Marlboro parent Altria revenue falls short as cigarette shipments decline, buys rest of On brand
A Philip Morris Marlboro brand cigarette burns in an ashtray for this arranged photograph in Tiskilwa, Illinois, on Wednesday, July 12, 2017.
Daniel Acker | Bloomberg | Getty Images
Altria‘s first-quarter earnings declined as revenue fell short of estimates and cigarette shipments continue to decline.
The parent of Marlboro cigarettes has been shifting its business away from traditional tobacco products, and announced it acquired the remaining 20% stake in On, a nicotine pouch product.
The company’s stock was 1.1% lower in late morning trading.
Here’s what the company reported for the first quarter compared with what Wall Street was expecting, based on a survey of analysts by Refinitiv:
- Earnings per share: $1.07 adjusted vs. $1.05 expected
- Revenue: $4.88 billion, excluding excise taxes, vs. $4.98 billion expected
Net income decreased to $1.42 billion, or 77 cents per share, from $1.55 billion, or 83 cents per share, a year earlier.
Excluding items, Altria earned $1.07 per share, topping the $1.05 per share expected by analysts surveyed by Refinitiv.
Revenue fell 5.1% to $6.04 billion from $6.36 billion a year earlier. However, after excluding excise taxes, its revenue was $4.88 billion, which was shy of the $4.98 billion, analysts expected.
Total cigarette shipments to wholesalers fell 12% year over year. However, Altria estimates cigarette industry shipments fell 2% in the quarter, which was flat with year-earlier levels.
Altria once again lowered the value of its Juul vaping brand, this time writing its value down by $200 million. The company said the fair value of its stake, which it acquired for $12.8 billion in December 2018, was worth $1.5 billion at the end of March.
Although the total vaping category increased 24% year over year, Juul’s retail share fell 6% year over year to 33% of the category, the company said.
“Against a challenging comparison, our tobacco businesses performed well in the first quarter and we continued to make progress advancing our non-combustible portfolio,” said CEO Billy Gifford.

============================================================

§ **Work item**
Rewrite the Altria earnings article from "The parent of" up to and including "late morning trading.", changing "remaining" to "outstanding". The rows that come after the article are a separate body of material.

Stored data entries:
============================================================

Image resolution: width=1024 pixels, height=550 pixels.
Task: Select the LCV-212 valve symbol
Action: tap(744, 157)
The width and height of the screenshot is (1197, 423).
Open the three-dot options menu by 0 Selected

============================================================

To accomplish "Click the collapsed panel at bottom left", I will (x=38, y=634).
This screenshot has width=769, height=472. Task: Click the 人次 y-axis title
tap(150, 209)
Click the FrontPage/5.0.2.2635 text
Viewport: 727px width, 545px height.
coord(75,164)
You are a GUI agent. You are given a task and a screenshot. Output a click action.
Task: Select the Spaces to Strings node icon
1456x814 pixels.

============================================================

§ **Solution for this exercise**
The parent of Marlboro cigarettes has been shifting its business away from traditional tobacco products, and announced it acquired the outstanding 20% stake in On, a nicotine pouch product.
The company’s stock was 1.1% lower in late morning trading.